What to produce
Switch "Statistiken" to "Statistics" in the stretch of records from the line containing "Given: Click blank" through the line containing "Open the Accidents", and give back only those lines with everything else left unchanged.

Dataset excerpts
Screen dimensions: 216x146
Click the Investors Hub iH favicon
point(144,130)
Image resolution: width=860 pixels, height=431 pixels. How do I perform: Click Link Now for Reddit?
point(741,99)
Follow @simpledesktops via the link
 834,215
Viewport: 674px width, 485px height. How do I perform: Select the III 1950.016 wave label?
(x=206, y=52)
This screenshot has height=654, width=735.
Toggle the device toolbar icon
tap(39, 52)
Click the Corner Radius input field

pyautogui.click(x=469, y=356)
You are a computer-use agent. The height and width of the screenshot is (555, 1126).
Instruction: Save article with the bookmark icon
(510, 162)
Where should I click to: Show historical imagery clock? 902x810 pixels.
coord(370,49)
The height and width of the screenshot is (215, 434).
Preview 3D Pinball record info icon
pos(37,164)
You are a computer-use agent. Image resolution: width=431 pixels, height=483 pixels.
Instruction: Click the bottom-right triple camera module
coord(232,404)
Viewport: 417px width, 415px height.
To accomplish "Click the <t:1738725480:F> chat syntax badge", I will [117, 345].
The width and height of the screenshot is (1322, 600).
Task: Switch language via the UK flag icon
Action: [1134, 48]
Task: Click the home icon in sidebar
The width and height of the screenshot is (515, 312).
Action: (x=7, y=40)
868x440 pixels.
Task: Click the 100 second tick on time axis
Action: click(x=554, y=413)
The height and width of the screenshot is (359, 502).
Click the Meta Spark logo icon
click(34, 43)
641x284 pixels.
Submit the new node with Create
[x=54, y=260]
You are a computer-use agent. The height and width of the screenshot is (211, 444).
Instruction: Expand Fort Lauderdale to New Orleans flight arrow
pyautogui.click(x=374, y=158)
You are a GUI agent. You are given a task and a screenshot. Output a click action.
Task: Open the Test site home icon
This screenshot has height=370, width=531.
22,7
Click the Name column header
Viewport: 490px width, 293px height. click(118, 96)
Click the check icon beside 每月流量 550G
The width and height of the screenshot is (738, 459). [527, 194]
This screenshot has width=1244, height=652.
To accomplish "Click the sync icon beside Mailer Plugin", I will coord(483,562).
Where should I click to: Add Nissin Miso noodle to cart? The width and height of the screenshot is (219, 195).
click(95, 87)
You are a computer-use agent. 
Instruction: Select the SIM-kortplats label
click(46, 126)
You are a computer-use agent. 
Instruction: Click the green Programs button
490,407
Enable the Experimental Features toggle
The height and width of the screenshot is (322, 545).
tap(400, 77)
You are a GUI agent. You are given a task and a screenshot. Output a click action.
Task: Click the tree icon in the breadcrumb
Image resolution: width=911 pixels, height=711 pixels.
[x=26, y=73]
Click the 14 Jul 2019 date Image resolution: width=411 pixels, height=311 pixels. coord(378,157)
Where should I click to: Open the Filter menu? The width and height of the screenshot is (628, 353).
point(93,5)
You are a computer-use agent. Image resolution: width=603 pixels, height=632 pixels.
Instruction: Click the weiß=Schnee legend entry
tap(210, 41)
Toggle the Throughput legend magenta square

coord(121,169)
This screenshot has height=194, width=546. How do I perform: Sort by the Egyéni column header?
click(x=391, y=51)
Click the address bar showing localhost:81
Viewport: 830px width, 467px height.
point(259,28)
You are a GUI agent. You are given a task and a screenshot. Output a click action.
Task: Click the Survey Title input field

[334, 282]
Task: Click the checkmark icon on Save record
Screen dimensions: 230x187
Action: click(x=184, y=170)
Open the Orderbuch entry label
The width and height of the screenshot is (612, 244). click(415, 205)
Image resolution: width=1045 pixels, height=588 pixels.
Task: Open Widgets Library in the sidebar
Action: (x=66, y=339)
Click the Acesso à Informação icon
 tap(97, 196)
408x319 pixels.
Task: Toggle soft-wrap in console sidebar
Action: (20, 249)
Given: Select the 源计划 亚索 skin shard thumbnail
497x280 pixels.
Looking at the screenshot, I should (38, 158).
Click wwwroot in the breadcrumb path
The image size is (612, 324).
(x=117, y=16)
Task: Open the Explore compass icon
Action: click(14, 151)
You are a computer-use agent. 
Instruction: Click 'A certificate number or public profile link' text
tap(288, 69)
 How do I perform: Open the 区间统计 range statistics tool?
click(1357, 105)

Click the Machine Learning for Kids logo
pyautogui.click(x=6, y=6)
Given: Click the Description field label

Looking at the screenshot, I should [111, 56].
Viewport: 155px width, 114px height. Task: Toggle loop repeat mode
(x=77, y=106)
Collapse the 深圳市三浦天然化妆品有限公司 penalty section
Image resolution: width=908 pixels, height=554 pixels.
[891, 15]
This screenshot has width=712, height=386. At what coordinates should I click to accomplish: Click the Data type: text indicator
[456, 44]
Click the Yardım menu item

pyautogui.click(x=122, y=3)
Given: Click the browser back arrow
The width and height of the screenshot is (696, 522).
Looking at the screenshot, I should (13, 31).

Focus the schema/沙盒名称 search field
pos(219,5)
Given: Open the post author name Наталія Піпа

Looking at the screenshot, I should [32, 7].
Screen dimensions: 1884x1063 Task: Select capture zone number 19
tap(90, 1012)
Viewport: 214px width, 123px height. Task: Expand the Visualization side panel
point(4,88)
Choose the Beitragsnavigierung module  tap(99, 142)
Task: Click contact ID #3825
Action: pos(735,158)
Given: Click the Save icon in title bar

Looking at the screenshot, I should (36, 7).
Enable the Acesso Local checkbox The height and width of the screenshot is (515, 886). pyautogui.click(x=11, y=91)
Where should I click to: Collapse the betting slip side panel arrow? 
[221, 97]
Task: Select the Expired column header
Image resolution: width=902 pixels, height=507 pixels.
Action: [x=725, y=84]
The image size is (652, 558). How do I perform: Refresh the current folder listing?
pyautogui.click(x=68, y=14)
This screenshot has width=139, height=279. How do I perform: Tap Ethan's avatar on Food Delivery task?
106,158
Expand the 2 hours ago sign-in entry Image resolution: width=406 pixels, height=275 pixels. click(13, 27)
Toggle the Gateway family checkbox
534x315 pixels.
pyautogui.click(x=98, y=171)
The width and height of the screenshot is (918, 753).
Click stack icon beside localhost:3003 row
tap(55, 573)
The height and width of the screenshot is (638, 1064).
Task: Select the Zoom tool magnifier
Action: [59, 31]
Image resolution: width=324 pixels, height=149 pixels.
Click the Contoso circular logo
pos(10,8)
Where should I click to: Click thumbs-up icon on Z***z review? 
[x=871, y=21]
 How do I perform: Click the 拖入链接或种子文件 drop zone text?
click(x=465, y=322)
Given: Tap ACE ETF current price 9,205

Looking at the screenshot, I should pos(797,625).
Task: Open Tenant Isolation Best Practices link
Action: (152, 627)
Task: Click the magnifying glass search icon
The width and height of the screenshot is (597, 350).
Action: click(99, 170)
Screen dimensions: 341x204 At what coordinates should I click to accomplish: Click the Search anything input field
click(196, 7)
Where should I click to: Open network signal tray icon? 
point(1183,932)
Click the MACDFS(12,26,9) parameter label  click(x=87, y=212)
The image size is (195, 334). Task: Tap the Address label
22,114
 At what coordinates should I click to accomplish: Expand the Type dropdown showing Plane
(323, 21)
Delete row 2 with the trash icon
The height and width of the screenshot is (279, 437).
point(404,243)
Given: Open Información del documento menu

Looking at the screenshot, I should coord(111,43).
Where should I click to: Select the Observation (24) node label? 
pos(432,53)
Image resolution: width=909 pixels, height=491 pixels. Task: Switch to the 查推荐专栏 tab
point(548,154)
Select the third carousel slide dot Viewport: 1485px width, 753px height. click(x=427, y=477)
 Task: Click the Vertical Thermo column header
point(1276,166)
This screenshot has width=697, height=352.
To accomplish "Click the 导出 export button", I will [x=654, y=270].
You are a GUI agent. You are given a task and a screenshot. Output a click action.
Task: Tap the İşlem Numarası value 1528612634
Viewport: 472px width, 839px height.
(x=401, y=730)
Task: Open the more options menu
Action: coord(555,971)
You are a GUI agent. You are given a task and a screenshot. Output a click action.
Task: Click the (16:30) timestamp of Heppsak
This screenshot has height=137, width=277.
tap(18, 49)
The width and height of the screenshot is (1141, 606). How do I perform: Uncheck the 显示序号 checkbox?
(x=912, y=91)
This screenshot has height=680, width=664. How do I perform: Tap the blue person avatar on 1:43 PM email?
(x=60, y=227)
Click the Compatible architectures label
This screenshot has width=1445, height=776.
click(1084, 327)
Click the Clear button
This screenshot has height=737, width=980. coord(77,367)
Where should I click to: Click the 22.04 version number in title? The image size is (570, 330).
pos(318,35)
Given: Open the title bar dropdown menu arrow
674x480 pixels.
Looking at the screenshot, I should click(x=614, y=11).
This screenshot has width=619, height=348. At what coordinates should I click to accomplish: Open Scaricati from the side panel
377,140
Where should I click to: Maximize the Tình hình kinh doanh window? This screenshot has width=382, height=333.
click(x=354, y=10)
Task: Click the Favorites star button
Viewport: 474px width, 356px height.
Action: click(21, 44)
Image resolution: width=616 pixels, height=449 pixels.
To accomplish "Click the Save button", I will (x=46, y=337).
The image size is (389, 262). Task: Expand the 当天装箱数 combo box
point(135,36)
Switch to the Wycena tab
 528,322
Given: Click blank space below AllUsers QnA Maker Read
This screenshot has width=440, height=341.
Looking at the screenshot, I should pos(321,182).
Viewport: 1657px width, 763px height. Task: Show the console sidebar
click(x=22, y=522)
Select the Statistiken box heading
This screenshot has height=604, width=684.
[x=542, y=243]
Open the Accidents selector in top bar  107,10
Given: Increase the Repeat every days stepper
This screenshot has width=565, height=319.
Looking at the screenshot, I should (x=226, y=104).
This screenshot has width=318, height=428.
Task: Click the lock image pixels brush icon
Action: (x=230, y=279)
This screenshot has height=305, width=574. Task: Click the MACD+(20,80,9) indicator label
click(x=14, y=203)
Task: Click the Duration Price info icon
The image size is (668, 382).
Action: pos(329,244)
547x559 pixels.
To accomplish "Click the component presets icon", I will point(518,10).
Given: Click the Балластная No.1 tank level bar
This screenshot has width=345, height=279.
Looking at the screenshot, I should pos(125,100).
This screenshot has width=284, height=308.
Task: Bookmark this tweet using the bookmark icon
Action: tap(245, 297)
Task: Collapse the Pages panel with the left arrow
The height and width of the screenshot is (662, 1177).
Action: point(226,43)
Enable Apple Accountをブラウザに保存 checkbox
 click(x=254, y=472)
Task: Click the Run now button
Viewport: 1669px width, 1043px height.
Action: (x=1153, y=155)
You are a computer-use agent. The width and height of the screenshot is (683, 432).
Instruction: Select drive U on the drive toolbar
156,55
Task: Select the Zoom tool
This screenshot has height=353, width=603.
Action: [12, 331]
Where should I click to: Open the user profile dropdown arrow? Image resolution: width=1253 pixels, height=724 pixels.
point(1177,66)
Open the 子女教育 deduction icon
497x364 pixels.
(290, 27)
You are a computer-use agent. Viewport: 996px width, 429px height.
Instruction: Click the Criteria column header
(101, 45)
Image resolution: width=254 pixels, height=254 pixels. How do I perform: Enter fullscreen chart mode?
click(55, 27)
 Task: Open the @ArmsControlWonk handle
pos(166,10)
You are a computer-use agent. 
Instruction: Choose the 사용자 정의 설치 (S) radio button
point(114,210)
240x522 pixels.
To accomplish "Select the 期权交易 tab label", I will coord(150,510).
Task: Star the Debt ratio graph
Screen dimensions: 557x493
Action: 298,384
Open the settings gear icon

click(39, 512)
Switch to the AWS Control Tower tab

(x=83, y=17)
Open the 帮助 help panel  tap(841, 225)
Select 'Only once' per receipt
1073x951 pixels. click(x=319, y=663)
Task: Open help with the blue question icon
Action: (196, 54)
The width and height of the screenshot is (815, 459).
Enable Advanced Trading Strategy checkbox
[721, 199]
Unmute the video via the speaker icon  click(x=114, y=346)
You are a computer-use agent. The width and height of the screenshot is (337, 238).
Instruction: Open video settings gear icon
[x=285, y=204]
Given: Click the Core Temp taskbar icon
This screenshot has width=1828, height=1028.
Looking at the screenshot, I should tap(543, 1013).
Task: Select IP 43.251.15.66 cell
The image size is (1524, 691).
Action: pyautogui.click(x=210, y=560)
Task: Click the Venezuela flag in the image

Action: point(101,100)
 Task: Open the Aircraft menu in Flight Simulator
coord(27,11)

Complete answer
Given: Click blank space below AllUsers QnA Maker Read
This screenshot has width=440, height=341.
Looking at the screenshot, I should pos(321,182).
Viewport: 1657px width, 763px height. Task: Show the console sidebar
click(x=22, y=522)
Select the Statistics box heading
This screenshot has height=604, width=684.
[x=542, y=243]
Open the Accidents selector in top bar  107,10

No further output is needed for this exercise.